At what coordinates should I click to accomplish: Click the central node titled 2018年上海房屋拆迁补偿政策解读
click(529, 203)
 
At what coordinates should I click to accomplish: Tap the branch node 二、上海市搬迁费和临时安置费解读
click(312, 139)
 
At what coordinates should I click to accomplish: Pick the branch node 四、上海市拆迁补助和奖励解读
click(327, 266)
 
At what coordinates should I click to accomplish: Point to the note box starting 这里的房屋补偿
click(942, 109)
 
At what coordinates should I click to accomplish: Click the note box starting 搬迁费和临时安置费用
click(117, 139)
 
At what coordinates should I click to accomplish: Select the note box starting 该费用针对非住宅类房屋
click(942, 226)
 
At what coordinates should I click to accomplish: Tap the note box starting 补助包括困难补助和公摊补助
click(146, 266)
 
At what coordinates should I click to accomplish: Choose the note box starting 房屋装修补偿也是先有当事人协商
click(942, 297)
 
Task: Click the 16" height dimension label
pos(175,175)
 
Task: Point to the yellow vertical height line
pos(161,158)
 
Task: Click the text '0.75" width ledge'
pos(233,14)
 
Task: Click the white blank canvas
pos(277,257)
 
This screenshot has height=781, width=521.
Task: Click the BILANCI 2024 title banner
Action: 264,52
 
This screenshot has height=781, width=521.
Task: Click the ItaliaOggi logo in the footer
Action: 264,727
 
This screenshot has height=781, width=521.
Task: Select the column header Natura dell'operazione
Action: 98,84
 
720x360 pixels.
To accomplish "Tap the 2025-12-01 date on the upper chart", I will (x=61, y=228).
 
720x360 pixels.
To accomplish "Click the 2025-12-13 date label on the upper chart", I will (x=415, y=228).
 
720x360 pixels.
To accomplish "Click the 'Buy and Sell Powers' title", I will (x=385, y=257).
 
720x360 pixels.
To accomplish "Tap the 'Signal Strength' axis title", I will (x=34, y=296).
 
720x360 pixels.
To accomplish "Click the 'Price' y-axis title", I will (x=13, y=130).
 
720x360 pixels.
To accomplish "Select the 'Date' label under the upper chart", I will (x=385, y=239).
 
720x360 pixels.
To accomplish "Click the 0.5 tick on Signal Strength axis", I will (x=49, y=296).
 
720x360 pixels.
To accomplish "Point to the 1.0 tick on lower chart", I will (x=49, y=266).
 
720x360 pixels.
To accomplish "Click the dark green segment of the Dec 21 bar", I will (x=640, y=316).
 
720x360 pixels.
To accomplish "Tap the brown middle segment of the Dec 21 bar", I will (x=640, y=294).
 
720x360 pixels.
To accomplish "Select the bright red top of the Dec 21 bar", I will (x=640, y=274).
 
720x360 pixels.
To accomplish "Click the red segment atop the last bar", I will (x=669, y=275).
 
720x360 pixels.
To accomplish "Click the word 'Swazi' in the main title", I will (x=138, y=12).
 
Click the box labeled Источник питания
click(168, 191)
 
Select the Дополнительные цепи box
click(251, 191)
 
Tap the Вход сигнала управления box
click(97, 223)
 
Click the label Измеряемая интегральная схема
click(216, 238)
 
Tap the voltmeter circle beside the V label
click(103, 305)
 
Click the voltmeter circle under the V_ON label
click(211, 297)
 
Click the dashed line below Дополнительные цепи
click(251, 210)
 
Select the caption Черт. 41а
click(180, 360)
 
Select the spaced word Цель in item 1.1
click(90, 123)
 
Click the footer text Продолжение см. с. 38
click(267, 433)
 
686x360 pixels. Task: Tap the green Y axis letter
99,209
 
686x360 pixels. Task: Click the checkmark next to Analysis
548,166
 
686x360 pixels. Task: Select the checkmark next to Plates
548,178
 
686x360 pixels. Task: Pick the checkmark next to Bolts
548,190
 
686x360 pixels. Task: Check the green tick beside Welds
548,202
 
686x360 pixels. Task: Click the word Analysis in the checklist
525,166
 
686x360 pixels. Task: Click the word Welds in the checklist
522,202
================================
## Directions
Rewrite the listing above, substituting "tick mark" for every occurrence of "checkmark" and leaving everything else unchanged.

## Answer for the task
At what coordinates should I click to accomplish: Click the central node titled 2018年上海房屋拆迁补偿政策解读
click(529, 203)
 
At what coordinates should I click to accomplish: Tap the branch node 二、上海市搬迁费和临时安置费解读
click(312, 139)
 
At what coordinates should I click to accomplish: Pick the branch node 四、上海市拆迁补助和奖励解读
click(327, 266)
 
At what coordinates should I click to accomplish: Point to the note box starting 这里的房屋补偿
click(942, 109)
 
At what coordinates should I click to accomplish: Click the note box starting 搬迁费和临时安置费用
click(117, 139)
 
At what coordinates should I click to accomplish: Select the note box starting 该费用针对非住宅类房屋
click(942, 226)
 
At what coordinates should I click to accomplish: Tap the note box starting 补助包括困难补助和公摊补助
click(146, 266)
 
At what coordinates should I click to accomplish: Choose the note box starting 房屋装修补偿也是先有当事人协商
click(942, 297)
 
Task: Click the 16" height dimension label
pos(175,175)
 
Task: Point to the yellow vertical height line
pos(161,158)
 
Task: Click the text '0.75" width ledge'
pos(233,14)
 
Task: Click the white blank canvas
pos(277,257)
 
This screenshot has height=781, width=521.
Task: Click the BILANCI 2024 title banner
Action: 264,52
 
This screenshot has height=781, width=521.
Task: Click the ItaliaOggi logo in the footer
Action: 264,727
 
This screenshot has height=781, width=521.
Task: Select the column header Natura dell'operazione
Action: 98,84
 
720x360 pixels.
To accomplish "Tap the 2025-12-01 date on the upper chart", I will (x=61, y=228).
 
720x360 pixels.
To accomplish "Click the 2025-12-13 date label on the upper chart", I will (x=415, y=228).
 
720x360 pixels.
To accomplish "Click the 'Buy and Sell Powers' title", I will (x=385, y=257).
 
720x360 pixels.
To accomplish "Tap the 'Signal Strength' axis title", I will (x=34, y=296).
 
720x360 pixels.
To accomplish "Click the 'Price' y-axis title", I will (x=13, y=130).
 
720x360 pixels.
To accomplish "Select the 'Date' label under the upper chart", I will (x=385, y=239).
 
720x360 pixels.
To accomplish "Click the 0.5 tick on Signal Strength axis", I will (x=49, y=296).
 
720x360 pixels.
To accomplish "Point to the 1.0 tick on lower chart", I will (x=49, y=266).
 
720x360 pixels.
To accomplish "Click the dark green segment of the Dec 21 bar", I will (x=640, y=316).
 
720x360 pixels.
To accomplish "Tap the brown middle segment of the Dec 21 bar", I will (x=640, y=294).
 
720x360 pixels.
To accomplish "Select the bright red top of the Dec 21 bar", I will (x=640, y=274).
 
720x360 pixels.
To accomplish "Click the red segment atop the last bar", I will (x=669, y=275).
 
720x360 pixels.
To accomplish "Click the word 'Swazi' in the main title", I will (x=138, y=12).
 
Click the box labeled Источник питания
click(168, 191)
 
Select the Дополнительные цепи box
click(251, 191)
 
Tap the Вход сигнала управления box
click(97, 223)
 
Click the label Измеряемая интегральная схема
click(216, 238)
 
Tap the voltmeter circle beside the V label
click(103, 305)
 
Click the voltmeter circle under the V_ON label
click(211, 297)
 
Click the dashed line below Дополнительные цепи
click(251, 210)
 
Select the caption Черт. 41а
click(180, 360)
 
Select the spaced word Цель in item 1.1
click(90, 123)
 
Click the footer text Продолжение см. с. 38
click(267, 433)
 
686x360 pixels. Task: Tap the green Y axis letter
99,209
 
686x360 pixels. Task: Click the tick mark next to Analysis
548,166
 
686x360 pixels. Task: Select the tick mark next to Plates
548,178
 
686x360 pixels. Task: Pick the tick mark next to Bolts
548,190
 
686x360 pixels. Task: Check the green tick beside Welds
548,202
 
686x360 pixels. Task: Click the word Analysis in the checklist
525,166
 
686x360 pixels. Task: Click the word Welds in the checklist
522,202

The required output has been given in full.